:: WORK INSTRUCTIONS ::
Copy every entry as is. Leave images out.

:: SOURCE MATERIAL ::
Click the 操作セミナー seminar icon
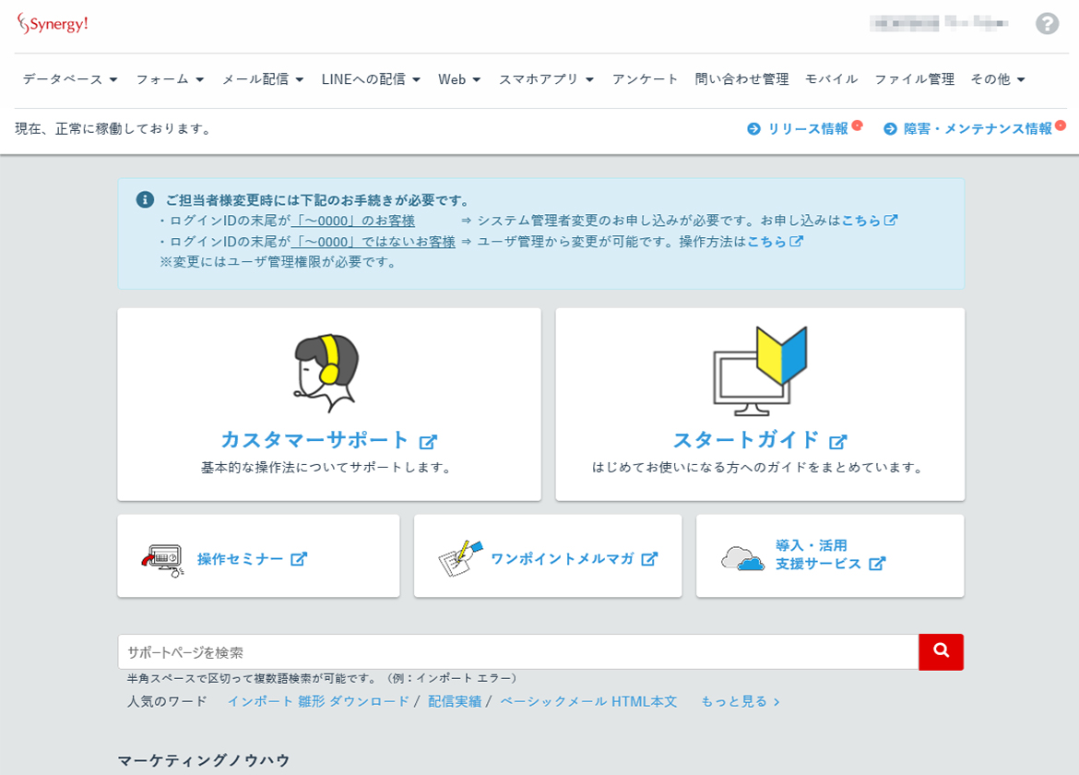coord(162,560)
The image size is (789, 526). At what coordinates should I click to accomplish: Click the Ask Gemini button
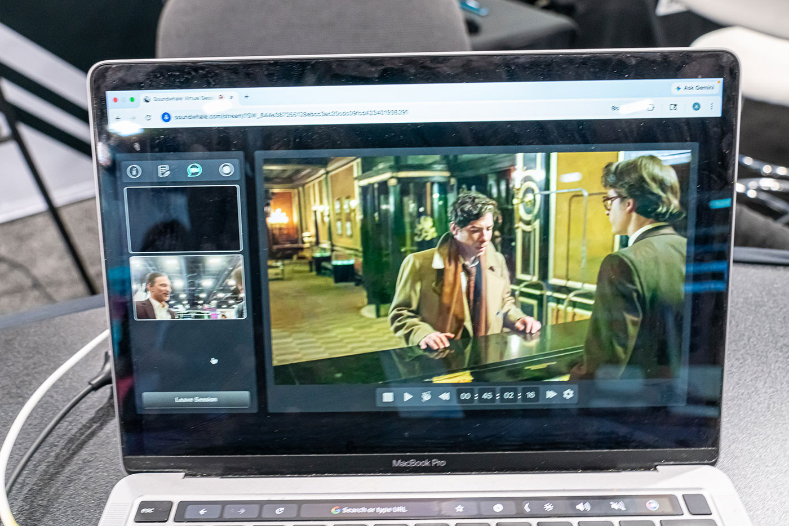(x=695, y=88)
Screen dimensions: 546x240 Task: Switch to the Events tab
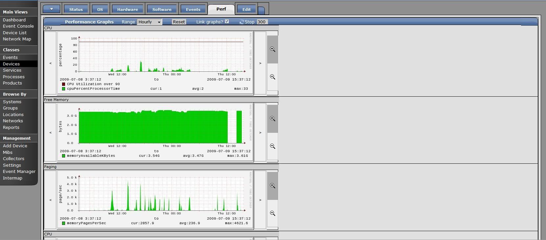click(x=193, y=10)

:: COMPLETED EXERCISE ::
Click the 操作セミナー seminar icon
coord(162,560)
The image size is (789, 526). At what coordinates should I click to accomplish: Click the Ask Gemini button
(x=695, y=88)
Screen dimensions: 546x240 Task: Switch to the Events tab
click(x=193, y=10)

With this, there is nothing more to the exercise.